Liquidation Preference

In the event of our liquidation, dissolution or winding up, whether voluntary or involuntary, the holders of each depositary receipt will be entitled to the fraction of the liquidation preference accorded each shares of preferred stock represented by the depositary shares evidenced by such depositary receipt, as set forth in the applicable prospectus supplement.

Amendment and Termination of Deposit Agreement

The form of depositary receipt evidencing the depositary shares which represent the preferred stock and any provision of the deposit agreement may at any time be amended by agreement between us and the preferred shares depositary. However, any amendment that materially and adversely alters the rights of the holders of depositary receipts or that would be materially and adversely inconsistent with the rights granted to the holders of the related preferred stock will not be effective unless such amendment has been approved by the existing holders of at least two-thirds of the applicable depositary shares evidenced by the applicable depositary receipts then outstanding.
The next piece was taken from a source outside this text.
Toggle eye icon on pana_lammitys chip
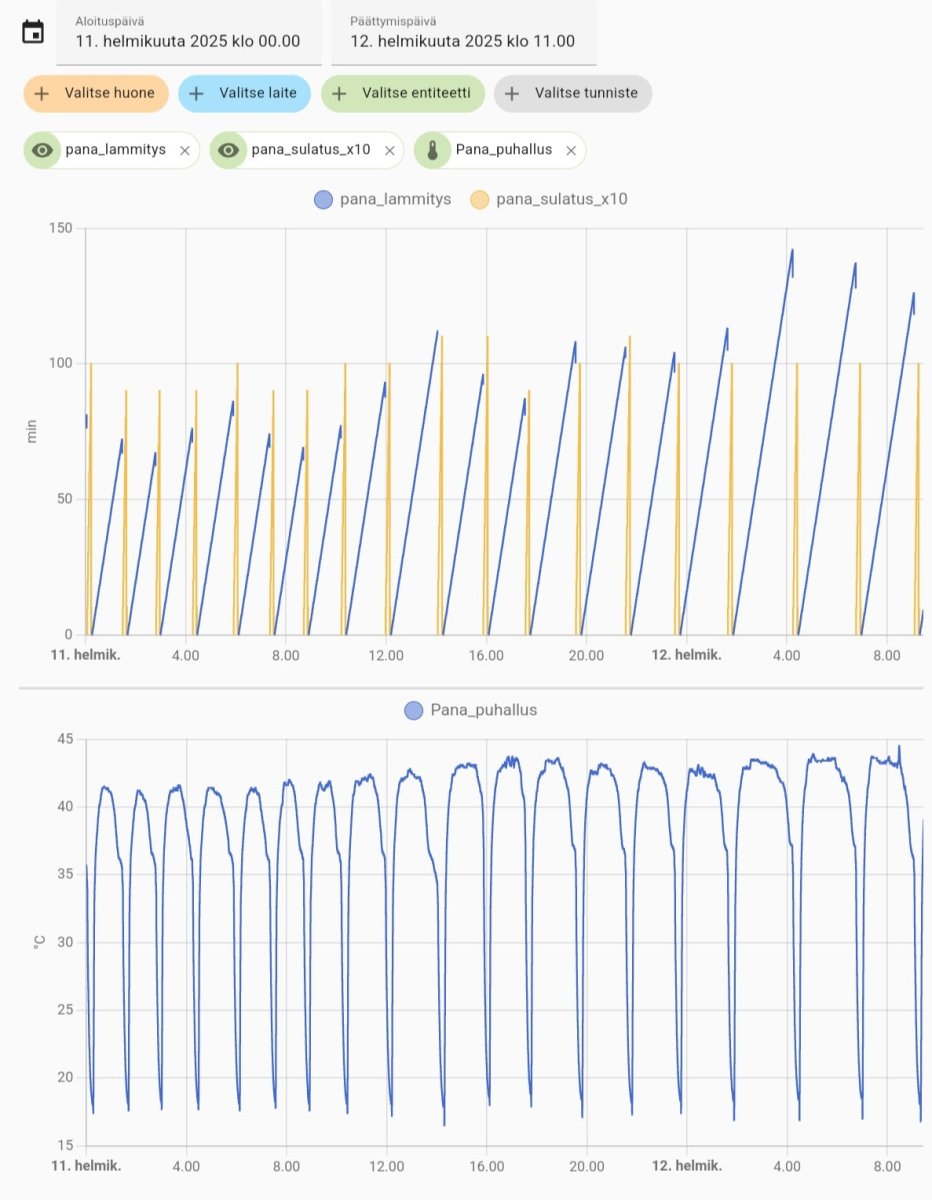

No amendment shall impair the right, subject to certain exceptions in the deposit agreement, of any holder of depositary receipts to surrender any depositary receipt with instructions to deliver to the holder the related preferred shares and all money and other property, if any, represented thereby, except in order to comply with law. Every holder of an outstanding depositary receipt at the time any such amendment becomes effective shall be deemed, by continuing to hold such receipt, to consent and agree to such amendment and to be bound by the deposit agreement as amended thereby.
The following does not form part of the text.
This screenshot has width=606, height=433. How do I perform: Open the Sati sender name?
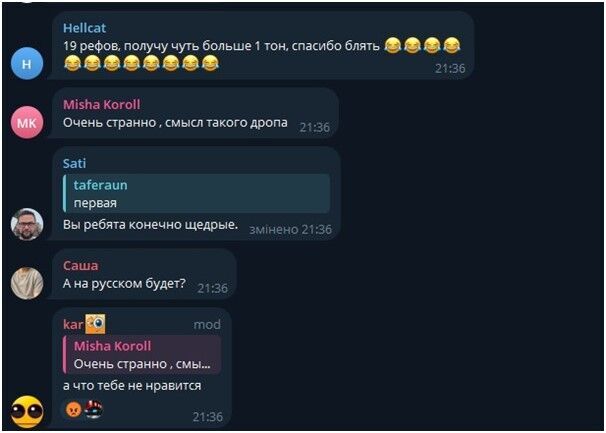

The deposit agreement may be terminated by us upon not less than 30 days' prior written notice to the preferred shares depositary if a majority of each series of preferred stock affected by such termination consents to such termination, whereupon the preferred shares depositary shall deliver or make available to each holder of depositary receipts, upon surrender of the depositary receipts held by such holder, such number of whole or fractional shares of our preferred stock as are represented by the depositary shares evidenced by such depositary receipts together with any other property held by the preferred shares depositary with respect to such depositary receipts. The deposit agreement will automatically terminate if (i) all outstanding depositary shares shall have been redeemed, (ii) there shall have been a final distribution in respect of the related preferred shares in connection with our liquidation, dissolution or winding up and such distribution shall have been distributed to the holders of depositary receipts evidencing the depositary shares representing such preferred shares or (iii) each related share of our preferred stock shall have been converted into our securities not so represented by depositary shares.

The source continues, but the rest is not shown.